▸ **Goal**:
Answer these from the hyperplane text:
(a) What is a hyperplane in three dimensions?
(b) What is the scalar θ₀ often called?
(c) What is the smallest perpendicular distance from the observations to a separating hyperplane called?

▸ **Document**:
In an n-dimensional space, a hyperplane is a flat subspace of dimension n – 1. For example, in two dimensions a straight line is a one-dimensional hyperplane, as shown in the diagram. In three dimensions, a hyperplane is a flat two-dimensional subspace, i.e. a plane. Mathematically in n dimensions a separating hyperplane is a linear combination of all dimensions equated to 0; i.e., \[\theta_0 + \theta_1 x_1 + \theta_2 x_2 + … + \theta_n x_n = 0\] The scalar \(\theta_0\) is often referred to as a bias. If \(\theta_0 = 0\) , then the hyperplane goes through the origin.

A hyperplane acts as a separator. The points lying on two different sides of the hyperplane will make up two different groups.

Basic idea of support vector machines is to find out the optimal hyperplane for linearly separable patterns. A natural choice of separating hyperplane is optimal margin hyperplane (also known as optimal separating hyperplane) which is farthest from the observations. The perpendicular distance from each observation to a given separating hyperplane is computed. The smallest of all those distances is a measure of how close the hyperplane is to the group of observations. This minimum distance is known as the margin. The operation of the SVM algorithm is based on finding the hyperplane that gives the largest minimum distance to the training examples, i.e. to find the maximum margin. This is known as the maximal margin classifier.

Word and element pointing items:
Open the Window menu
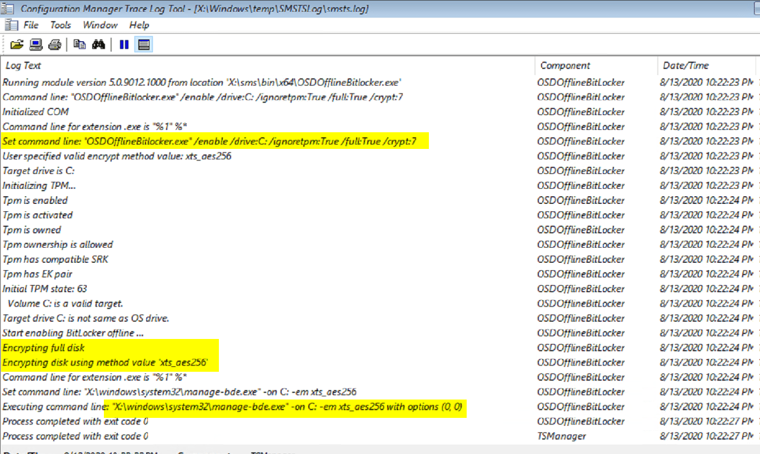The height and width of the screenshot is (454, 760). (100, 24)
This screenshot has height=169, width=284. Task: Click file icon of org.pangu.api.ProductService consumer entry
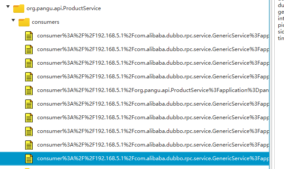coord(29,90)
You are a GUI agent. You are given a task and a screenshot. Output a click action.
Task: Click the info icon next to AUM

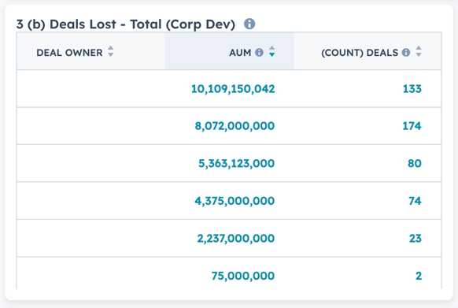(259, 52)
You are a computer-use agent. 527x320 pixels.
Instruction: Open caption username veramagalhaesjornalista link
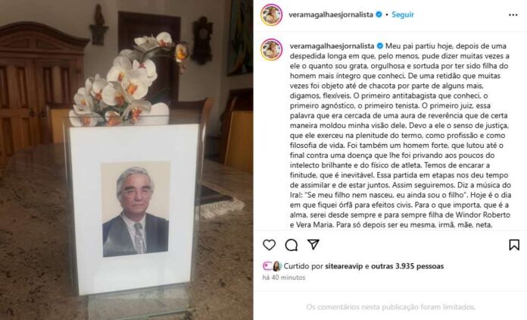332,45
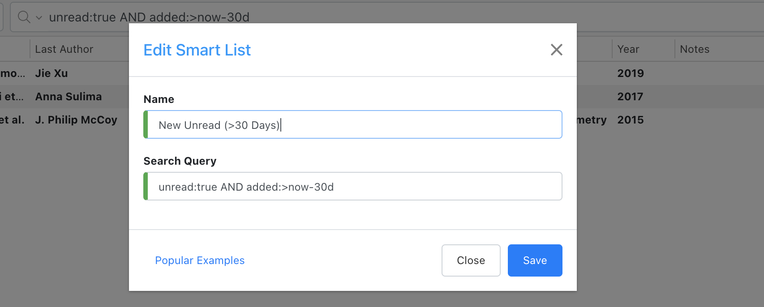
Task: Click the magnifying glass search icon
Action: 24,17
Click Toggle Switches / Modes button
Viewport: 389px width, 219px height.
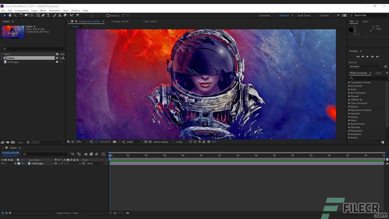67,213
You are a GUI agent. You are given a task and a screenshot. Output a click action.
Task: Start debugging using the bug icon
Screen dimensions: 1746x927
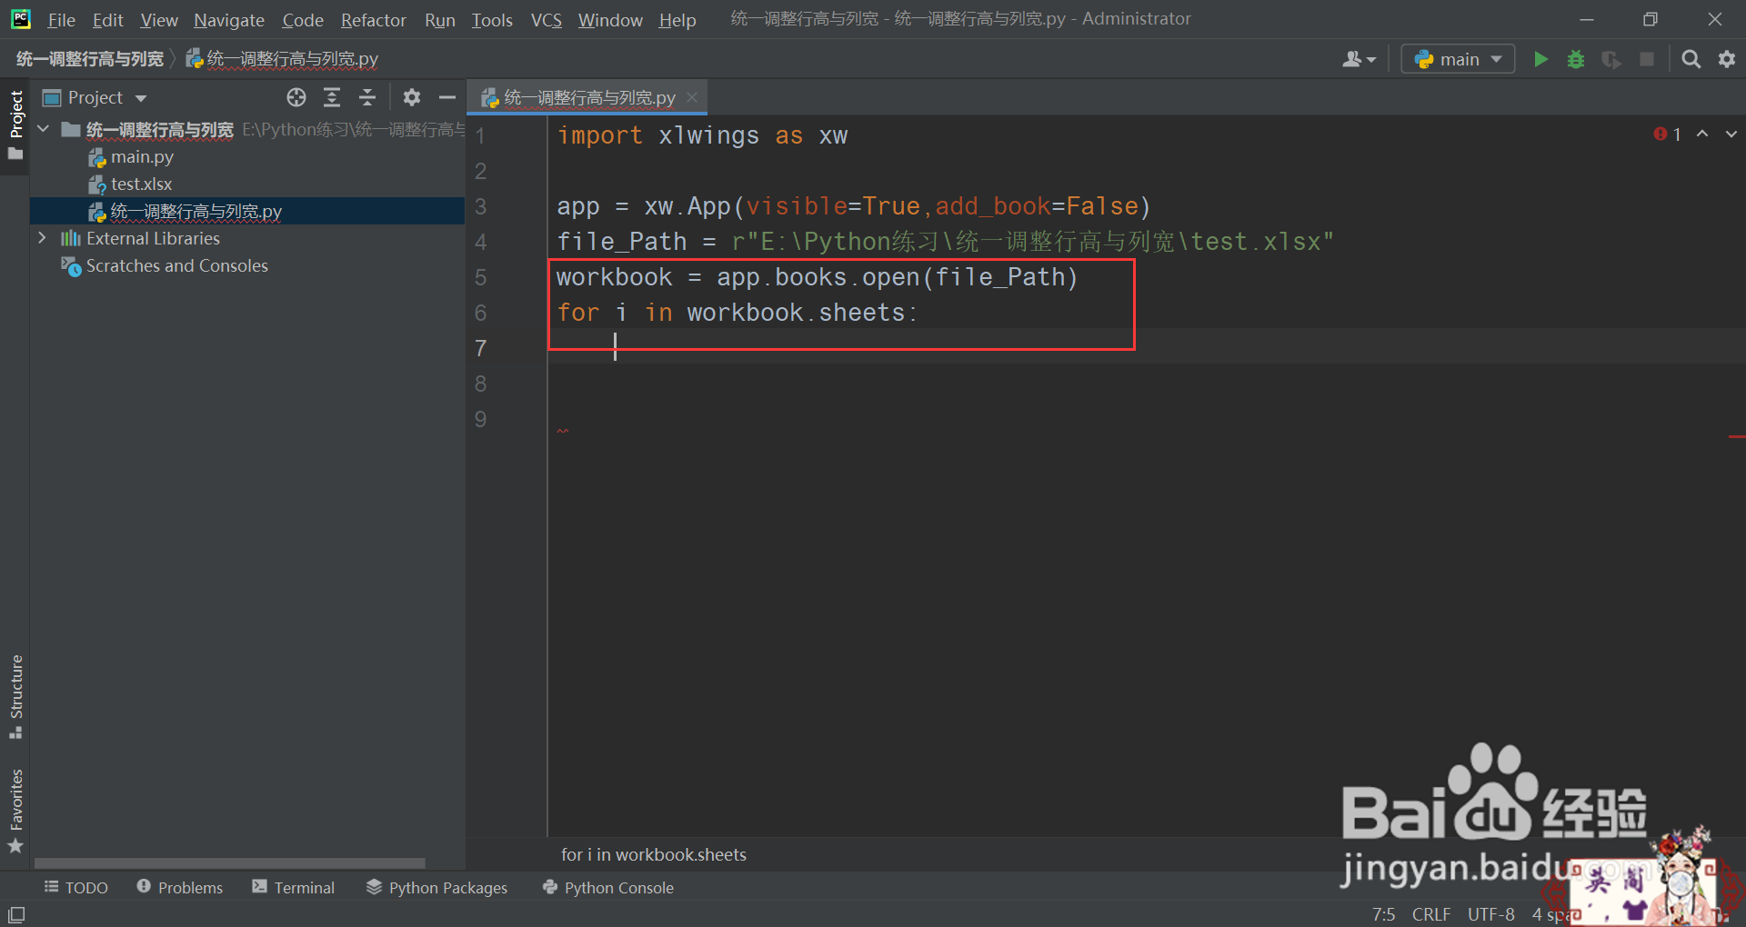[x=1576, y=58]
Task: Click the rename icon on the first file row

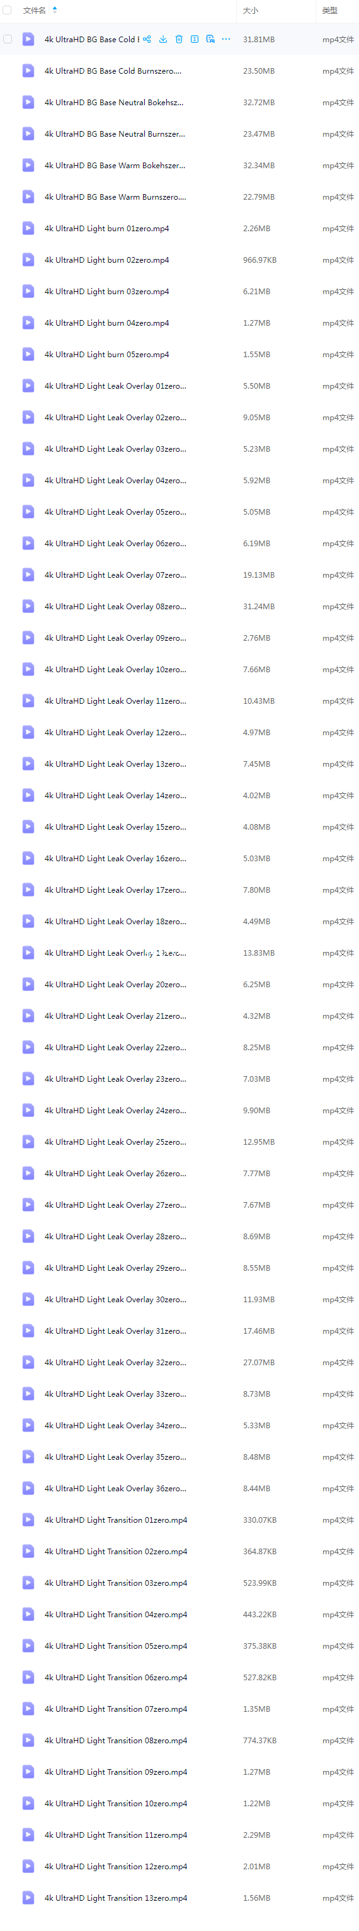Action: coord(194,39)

---

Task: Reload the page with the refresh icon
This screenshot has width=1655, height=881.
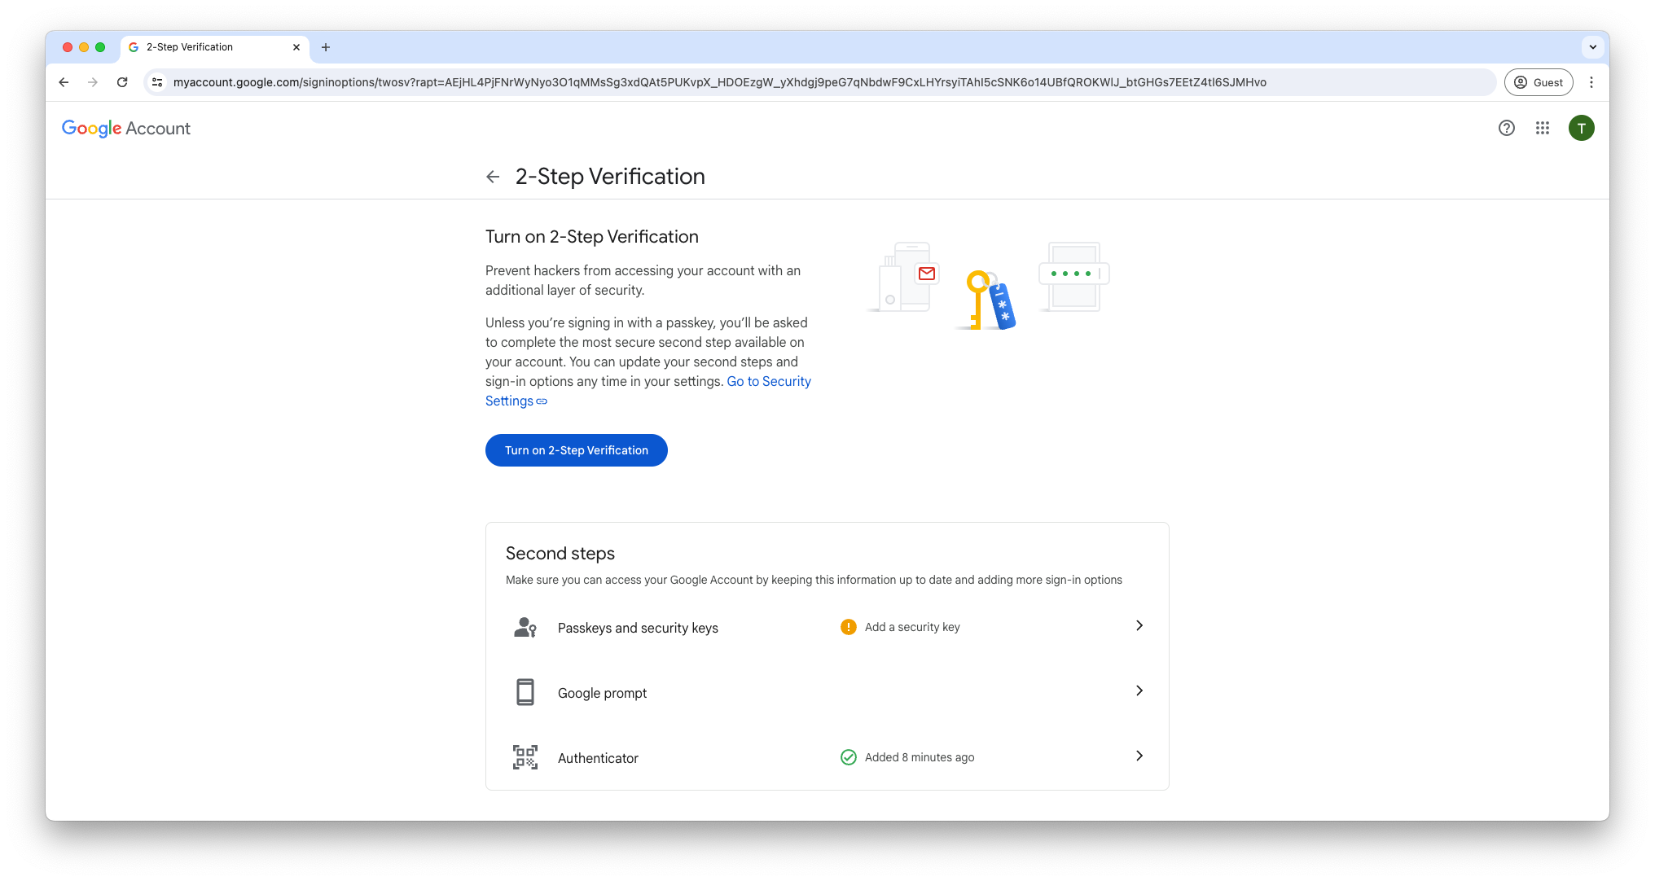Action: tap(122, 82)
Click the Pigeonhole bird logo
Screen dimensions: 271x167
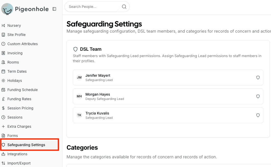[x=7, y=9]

▸ **Answer to the exercise**:
(a) A flat two-dimensional subspace, i.e. a plane.
(b) A bias.
(c) The margin.